:: WHAT NEEDS TO BE DONE ::
The response must contain every line from the records below that has "BBQ口味".

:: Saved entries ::

= = = =

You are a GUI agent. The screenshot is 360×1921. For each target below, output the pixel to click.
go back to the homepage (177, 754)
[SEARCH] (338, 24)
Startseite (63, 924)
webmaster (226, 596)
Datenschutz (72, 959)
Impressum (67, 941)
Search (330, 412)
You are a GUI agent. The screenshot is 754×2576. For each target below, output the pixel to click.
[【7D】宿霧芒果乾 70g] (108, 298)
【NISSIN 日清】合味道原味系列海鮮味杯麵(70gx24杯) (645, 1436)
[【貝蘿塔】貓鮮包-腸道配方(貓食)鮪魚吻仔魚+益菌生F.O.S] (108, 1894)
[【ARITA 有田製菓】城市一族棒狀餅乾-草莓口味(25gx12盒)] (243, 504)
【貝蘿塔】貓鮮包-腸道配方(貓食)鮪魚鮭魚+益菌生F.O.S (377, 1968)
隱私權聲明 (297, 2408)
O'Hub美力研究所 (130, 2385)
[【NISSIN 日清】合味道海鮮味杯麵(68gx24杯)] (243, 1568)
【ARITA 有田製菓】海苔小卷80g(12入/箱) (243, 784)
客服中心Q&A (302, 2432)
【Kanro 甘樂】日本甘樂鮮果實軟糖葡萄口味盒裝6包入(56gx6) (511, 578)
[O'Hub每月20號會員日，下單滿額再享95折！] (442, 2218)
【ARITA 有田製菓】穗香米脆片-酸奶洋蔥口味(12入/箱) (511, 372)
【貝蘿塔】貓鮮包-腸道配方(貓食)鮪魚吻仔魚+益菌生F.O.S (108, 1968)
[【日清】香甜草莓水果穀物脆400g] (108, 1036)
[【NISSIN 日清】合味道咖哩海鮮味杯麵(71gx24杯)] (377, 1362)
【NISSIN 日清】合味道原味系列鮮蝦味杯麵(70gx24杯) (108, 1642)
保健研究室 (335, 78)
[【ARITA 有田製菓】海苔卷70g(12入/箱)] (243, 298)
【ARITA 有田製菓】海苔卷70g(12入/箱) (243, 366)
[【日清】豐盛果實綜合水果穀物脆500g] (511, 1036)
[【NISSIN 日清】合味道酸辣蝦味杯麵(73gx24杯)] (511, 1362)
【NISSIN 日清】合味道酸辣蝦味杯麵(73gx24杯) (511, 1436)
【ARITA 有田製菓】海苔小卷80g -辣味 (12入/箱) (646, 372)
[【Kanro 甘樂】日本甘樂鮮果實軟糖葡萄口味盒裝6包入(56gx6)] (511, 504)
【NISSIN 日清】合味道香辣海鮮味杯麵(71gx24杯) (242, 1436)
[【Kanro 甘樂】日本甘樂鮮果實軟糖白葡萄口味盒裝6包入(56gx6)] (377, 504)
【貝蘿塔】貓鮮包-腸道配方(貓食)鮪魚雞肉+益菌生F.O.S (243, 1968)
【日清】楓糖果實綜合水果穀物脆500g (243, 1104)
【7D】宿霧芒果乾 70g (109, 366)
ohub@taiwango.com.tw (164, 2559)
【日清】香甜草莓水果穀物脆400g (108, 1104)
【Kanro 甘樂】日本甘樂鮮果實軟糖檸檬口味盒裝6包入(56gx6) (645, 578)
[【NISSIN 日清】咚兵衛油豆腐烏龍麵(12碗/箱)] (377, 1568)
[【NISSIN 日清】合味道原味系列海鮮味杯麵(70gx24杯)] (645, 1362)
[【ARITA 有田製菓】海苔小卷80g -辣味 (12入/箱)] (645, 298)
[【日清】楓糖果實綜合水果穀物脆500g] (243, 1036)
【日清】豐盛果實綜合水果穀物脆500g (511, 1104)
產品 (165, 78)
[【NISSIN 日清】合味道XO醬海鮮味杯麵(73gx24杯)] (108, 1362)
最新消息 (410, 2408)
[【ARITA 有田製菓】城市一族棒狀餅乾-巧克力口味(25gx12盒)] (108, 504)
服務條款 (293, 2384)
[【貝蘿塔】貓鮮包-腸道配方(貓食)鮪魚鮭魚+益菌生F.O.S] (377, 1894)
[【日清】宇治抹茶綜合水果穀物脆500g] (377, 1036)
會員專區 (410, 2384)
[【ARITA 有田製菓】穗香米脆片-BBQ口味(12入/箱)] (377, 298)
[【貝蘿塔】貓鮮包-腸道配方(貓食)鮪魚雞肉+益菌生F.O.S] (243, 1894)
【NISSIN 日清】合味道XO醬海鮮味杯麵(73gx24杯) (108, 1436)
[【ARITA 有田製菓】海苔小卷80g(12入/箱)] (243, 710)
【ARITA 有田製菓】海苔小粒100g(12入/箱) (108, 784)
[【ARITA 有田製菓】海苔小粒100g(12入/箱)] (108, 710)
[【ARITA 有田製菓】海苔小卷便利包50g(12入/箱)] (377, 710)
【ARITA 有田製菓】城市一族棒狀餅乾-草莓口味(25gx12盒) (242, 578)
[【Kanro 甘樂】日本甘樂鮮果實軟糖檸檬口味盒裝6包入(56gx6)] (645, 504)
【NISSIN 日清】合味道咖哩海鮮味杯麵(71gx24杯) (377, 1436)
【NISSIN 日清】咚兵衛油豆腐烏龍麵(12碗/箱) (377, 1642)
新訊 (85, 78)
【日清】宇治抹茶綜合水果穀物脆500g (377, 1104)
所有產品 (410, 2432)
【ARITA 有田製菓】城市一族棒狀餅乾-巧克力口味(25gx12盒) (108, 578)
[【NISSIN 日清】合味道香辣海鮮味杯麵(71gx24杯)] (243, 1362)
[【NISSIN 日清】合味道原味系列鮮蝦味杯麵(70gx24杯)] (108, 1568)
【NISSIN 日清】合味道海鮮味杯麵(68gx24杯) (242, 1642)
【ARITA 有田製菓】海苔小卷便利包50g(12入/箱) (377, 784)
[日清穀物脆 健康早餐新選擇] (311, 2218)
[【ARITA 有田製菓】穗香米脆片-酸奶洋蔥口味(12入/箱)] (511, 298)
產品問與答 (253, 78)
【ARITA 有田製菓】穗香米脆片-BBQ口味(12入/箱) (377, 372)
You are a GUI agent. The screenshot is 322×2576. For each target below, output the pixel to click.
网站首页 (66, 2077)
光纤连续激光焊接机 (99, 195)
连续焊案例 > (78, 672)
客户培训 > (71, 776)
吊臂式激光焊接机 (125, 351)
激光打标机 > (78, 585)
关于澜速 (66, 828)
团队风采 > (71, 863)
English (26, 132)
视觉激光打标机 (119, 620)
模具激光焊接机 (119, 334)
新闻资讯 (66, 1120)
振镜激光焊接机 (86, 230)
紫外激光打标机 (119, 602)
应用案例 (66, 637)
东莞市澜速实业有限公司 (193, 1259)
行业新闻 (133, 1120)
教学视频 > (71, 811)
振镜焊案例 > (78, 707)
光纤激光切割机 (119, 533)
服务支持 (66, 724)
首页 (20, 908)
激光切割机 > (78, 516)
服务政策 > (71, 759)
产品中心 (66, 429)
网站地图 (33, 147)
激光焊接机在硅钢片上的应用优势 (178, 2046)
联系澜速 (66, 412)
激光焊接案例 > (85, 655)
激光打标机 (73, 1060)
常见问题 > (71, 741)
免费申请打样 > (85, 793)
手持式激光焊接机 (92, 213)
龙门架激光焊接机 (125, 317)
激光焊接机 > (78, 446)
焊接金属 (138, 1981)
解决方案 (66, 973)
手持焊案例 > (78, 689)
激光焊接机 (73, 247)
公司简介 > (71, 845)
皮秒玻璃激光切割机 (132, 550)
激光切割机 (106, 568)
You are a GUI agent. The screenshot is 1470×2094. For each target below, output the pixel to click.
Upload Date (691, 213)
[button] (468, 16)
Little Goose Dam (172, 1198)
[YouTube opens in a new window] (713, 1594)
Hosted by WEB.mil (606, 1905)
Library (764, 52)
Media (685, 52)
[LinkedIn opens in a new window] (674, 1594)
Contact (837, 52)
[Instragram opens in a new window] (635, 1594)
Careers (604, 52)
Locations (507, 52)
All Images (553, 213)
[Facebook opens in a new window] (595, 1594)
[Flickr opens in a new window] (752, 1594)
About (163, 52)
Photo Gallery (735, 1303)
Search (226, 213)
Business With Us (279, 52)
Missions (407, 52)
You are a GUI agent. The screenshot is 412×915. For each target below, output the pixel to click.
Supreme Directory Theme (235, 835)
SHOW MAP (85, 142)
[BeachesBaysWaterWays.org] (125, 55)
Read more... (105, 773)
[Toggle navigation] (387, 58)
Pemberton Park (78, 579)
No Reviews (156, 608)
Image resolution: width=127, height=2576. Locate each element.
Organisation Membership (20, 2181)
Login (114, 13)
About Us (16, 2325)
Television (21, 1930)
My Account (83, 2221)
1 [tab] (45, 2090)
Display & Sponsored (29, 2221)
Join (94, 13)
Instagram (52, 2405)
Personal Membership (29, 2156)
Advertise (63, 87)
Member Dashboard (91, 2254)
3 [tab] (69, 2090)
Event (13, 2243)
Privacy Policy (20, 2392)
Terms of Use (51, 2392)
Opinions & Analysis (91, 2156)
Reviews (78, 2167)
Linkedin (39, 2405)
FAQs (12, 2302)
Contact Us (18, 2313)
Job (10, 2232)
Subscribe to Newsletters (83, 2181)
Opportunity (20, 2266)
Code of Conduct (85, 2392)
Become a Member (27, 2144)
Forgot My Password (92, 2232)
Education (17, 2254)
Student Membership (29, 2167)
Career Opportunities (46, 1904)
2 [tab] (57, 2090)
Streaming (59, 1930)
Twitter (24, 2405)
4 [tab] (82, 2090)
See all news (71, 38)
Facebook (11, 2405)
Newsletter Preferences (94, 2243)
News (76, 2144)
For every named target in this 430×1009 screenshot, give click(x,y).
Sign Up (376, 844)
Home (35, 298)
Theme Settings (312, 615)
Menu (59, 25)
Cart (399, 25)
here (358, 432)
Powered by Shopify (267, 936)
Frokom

= = = =

:: PROBLEM SOLUTION ::
[【ARITA 有田製菓】穗香米脆片-BBQ口味(12入/箱)] (377, 298)
【ARITA 有田製菓】穗香米脆片-BBQ口味(12入/箱) (377, 372)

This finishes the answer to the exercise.